> [What you should do]: Where a line in the material beneath contains "will", count it. Give the number only.

--------

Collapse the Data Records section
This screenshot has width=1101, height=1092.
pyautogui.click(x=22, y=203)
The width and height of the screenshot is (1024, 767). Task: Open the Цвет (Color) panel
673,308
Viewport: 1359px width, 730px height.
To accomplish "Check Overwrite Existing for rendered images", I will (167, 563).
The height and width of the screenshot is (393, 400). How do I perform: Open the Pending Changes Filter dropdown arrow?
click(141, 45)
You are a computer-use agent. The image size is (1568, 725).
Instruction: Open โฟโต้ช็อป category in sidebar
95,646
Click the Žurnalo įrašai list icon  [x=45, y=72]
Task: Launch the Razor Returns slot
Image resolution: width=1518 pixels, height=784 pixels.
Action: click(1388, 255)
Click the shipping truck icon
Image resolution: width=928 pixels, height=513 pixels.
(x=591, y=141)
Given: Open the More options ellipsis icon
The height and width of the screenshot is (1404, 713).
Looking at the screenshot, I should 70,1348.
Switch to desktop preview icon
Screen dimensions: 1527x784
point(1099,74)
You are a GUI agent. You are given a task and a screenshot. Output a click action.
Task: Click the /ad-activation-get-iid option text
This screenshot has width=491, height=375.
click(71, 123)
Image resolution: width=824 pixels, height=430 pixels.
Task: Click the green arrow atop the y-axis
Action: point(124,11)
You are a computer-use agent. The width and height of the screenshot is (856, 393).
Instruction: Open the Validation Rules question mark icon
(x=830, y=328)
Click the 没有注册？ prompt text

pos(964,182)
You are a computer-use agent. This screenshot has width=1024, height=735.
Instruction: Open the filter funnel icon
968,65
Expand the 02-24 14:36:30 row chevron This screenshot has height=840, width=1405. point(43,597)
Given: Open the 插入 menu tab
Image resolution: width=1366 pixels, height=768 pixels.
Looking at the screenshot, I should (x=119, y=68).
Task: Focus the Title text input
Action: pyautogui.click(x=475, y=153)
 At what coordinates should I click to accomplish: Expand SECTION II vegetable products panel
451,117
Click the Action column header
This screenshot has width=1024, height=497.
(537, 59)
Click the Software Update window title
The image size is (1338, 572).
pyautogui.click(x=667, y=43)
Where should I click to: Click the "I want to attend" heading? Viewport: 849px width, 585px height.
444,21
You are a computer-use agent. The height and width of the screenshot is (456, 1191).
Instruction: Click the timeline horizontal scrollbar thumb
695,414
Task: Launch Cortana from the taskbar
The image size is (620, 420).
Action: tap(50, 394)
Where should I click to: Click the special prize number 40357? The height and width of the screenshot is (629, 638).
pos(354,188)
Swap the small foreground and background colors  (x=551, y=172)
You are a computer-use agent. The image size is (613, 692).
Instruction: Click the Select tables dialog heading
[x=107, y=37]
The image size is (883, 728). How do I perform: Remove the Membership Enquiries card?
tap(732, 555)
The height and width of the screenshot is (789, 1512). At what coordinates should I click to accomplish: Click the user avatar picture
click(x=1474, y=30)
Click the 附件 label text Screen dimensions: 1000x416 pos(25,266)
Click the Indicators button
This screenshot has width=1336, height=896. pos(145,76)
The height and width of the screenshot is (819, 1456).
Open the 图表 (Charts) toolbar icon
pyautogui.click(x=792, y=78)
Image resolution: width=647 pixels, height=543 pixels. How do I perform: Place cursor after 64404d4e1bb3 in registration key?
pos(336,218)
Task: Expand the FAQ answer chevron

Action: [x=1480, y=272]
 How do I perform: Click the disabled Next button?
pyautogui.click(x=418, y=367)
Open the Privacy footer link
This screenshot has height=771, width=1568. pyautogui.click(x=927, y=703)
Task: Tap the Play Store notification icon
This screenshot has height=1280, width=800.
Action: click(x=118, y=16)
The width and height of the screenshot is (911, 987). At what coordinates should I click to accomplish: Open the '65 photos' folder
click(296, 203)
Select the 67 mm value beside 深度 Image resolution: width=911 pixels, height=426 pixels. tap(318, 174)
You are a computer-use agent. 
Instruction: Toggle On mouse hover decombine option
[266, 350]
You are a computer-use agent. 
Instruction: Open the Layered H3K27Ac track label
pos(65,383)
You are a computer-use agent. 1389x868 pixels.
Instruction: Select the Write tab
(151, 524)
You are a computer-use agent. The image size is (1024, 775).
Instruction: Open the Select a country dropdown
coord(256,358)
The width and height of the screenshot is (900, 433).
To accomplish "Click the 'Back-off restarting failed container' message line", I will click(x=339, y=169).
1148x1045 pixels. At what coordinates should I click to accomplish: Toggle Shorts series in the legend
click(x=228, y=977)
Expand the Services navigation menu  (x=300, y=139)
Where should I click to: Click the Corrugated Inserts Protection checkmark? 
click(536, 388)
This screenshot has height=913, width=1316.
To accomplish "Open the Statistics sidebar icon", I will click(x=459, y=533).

--------

> [Output for this exercise]: 3